There are a few downsides to using Redcine-X. The metadata that links your audio file to your r3d file is fragile and prone to breaking if footage is moved to another system or folder. The other issue is that Quicktime exports reduce multichannel production audio to simple stereo, a result that doesn’t save time as the assistant editor will have to resync production audio in their NLE.

After syncing audio manually, I like batch exporting all the clips I’ve worked on as BFW (Broadcast Wave File) in Redcine-X. This creates a WAV file for each video clip named the same as my video clip, striped with matching timecode, and with all my selected audio channels. At this point you may choose to export or not the camera’s scratch audio tracks, this choice can be set when you create your export preset.

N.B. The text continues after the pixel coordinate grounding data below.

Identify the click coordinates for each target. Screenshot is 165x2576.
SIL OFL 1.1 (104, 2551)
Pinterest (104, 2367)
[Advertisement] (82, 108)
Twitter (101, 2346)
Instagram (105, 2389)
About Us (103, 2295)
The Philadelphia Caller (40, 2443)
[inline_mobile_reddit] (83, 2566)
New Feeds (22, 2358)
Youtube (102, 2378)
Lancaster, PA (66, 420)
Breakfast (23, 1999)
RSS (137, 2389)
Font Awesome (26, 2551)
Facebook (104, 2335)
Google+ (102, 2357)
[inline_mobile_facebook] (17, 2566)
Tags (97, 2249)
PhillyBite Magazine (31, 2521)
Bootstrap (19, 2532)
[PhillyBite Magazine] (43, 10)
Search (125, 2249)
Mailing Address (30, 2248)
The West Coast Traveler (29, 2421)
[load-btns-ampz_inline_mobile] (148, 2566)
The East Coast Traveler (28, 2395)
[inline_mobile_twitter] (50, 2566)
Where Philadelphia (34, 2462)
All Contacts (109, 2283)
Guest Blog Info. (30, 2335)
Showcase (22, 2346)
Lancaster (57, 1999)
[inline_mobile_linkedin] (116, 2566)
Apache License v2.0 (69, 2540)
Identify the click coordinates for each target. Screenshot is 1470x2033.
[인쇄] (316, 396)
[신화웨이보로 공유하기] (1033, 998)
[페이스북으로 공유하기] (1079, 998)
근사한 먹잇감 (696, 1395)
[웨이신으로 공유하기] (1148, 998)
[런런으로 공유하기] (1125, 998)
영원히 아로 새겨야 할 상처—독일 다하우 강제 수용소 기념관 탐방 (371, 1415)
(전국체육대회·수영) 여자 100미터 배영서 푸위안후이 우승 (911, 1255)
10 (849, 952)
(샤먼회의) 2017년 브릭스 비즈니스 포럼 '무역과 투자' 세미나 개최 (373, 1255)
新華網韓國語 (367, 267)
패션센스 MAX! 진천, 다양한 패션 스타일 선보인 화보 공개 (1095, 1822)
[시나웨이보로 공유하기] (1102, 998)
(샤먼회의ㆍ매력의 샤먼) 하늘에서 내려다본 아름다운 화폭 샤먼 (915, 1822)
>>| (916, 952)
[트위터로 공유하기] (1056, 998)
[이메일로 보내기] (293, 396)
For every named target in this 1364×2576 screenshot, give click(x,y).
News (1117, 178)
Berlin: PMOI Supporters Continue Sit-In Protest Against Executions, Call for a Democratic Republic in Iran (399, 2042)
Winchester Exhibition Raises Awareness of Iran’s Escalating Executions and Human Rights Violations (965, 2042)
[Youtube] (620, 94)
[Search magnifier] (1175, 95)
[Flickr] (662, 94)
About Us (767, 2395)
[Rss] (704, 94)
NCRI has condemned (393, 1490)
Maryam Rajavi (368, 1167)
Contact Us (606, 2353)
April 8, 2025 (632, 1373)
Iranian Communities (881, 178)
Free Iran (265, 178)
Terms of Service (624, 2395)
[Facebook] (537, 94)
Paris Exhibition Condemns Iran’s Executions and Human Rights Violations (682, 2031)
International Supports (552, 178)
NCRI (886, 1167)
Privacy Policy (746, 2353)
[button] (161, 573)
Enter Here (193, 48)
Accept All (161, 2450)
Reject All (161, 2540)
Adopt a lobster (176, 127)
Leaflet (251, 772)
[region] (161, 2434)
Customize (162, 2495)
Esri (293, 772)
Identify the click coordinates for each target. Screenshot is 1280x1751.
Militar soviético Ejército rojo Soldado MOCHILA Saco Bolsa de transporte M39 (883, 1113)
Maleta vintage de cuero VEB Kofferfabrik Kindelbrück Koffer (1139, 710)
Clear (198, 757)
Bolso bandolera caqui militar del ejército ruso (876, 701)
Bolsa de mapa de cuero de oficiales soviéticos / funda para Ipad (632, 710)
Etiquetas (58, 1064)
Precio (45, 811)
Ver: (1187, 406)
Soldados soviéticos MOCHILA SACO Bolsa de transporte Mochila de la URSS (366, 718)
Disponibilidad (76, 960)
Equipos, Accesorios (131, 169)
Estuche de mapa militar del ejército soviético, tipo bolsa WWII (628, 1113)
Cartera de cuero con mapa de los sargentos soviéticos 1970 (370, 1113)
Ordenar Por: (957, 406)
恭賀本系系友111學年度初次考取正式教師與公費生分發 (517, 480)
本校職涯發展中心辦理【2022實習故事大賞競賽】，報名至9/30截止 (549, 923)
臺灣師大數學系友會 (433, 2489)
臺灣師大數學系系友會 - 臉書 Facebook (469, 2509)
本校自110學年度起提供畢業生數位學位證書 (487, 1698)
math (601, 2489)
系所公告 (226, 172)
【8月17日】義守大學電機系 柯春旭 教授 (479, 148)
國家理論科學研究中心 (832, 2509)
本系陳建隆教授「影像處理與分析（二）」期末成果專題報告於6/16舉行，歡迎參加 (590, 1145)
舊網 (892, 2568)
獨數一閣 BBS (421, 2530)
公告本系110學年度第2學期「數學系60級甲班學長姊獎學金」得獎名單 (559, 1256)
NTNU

Now that you’ve created these files, you have a few more options with your audio workflow:

  1. If you move your files around or alter the file structure, Redcine-X will lose the link to your audio files. With this new set of audio files, we can quickly relink audio using Redcine’s Auto Match and create dailies any way your heart desires.
  2. If you decide to export standard stereo MOV files then you can go about your normal workflow and use PluralEyes in your NLE to sync production audio.
  3. You can decide to use this new set of audio files as your production audio. Since they have timecode you can use your NLE’s timecode matching function to do your syncing. A good alternative if you or your studio doesn’t use PluralEyes.
  4. If you’re working on a lower end project that would benefit from having the multichannel audio as part of the offline file, say perhaps a commercial or industrial video where your deadline is tight and there is no chance for an online finish, then you can batch add the audio to your MOV files using something like FFMPEG or FFMBC. This tends to be a bit more time consuming as these command line programs copy the MOV file when it makes changes, rather than editing in place.

Hopefully you can see the value in exporting a set of audio files with the same name and timecode as your footage. It’s a small investment in hard drive space that can save time and headache in a number of workflow scenarios.